EXERCISE OBJECTIVE: Reproduce, without any change, everything in the listing from the line containing "Given: Click HKJ's loading progress bar" down to the line containing "Action: 120,161", including both of those lines.
* BEGIN GIVEN RECORDS *
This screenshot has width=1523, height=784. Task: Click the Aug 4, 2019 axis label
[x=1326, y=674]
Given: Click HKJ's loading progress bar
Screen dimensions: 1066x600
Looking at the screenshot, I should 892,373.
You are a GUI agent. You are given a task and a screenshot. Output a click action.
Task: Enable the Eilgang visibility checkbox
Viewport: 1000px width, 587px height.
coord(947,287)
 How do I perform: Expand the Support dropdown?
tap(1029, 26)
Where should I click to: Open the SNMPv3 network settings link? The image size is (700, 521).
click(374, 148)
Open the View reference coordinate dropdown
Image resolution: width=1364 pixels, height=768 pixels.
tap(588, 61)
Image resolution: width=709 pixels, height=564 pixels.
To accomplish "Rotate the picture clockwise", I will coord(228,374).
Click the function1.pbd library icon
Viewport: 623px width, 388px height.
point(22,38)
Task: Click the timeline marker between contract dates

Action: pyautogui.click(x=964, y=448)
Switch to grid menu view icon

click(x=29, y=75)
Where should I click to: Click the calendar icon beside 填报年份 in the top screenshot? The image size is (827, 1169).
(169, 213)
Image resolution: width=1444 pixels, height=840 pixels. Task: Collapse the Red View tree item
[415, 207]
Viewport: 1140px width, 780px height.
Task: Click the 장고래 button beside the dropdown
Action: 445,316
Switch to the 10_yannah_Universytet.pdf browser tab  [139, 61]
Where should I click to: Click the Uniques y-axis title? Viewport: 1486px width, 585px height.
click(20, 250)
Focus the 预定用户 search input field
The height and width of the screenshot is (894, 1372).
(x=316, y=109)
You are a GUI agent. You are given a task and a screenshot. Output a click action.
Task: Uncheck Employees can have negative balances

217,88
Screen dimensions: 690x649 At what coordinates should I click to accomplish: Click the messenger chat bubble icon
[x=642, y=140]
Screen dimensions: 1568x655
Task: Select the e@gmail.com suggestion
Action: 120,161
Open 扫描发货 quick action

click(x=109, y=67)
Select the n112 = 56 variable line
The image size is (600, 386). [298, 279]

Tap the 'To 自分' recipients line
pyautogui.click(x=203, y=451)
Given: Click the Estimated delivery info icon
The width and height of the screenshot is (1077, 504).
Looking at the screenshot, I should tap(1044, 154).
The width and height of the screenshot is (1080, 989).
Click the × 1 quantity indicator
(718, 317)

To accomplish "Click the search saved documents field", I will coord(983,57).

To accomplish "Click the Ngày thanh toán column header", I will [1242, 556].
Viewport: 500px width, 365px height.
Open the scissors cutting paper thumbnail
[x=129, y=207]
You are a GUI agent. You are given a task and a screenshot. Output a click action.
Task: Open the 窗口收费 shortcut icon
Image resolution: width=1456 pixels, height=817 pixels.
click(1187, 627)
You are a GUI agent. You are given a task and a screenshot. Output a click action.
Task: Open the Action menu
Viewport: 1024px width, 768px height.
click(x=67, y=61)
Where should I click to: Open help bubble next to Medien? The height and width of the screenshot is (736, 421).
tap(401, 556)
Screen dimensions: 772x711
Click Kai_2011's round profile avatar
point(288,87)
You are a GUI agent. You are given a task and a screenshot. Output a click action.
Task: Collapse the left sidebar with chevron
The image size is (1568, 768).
* END GIVEN RECORDS *
TASK RESPONSE:
Given: Click HKJ's loading progress bar
Screen dimensions: 1066x600
Looking at the screenshot, I should 892,373.
You are a GUI agent. You are given a task and a screenshot. Output a click action.
Task: Enable the Eilgang visibility checkbox
Viewport: 1000px width, 587px height.
coord(947,287)
 How do I perform: Expand the Support dropdown?
tap(1029, 26)
Where should I click to: Open the SNMPv3 network settings link? The image size is (700, 521).
click(374, 148)
Open the View reference coordinate dropdown
Image resolution: width=1364 pixels, height=768 pixels.
tap(588, 61)
Image resolution: width=709 pixels, height=564 pixels.
To accomplish "Rotate the picture clockwise", I will coord(228,374).
Click the function1.pbd library icon
Viewport: 623px width, 388px height.
point(22,38)
Task: Click the timeline marker between contract dates

Action: pyautogui.click(x=964, y=448)
Switch to grid menu view icon

click(x=29, y=75)
Where should I click to: Click the calendar icon beside 填报年份 in the top screenshot? The image size is (827, 1169).
(169, 213)
Image resolution: width=1444 pixels, height=840 pixels. Task: Collapse the Red View tree item
[415, 207]
Viewport: 1140px width, 780px height.
Task: Click the 장고래 button beside the dropdown
Action: 445,316
Switch to the 10_yannah_Universytet.pdf browser tab  [139, 61]
Where should I click to: Click the Uniques y-axis title? Viewport: 1486px width, 585px height.
click(20, 250)
Focus the 预定用户 search input field
The height and width of the screenshot is (894, 1372).
(x=316, y=109)
You are a GUI agent. You are given a task and a screenshot. Output a click action.
Task: Uncheck Employees can have negative balances

217,88
Screen dimensions: 690x649 At what coordinates should I click to accomplish: Click the messenger chat bubble icon
[x=642, y=140]
Screen dimensions: 1568x655
Task: Select the e@gmail.com suggestion
Action: 120,161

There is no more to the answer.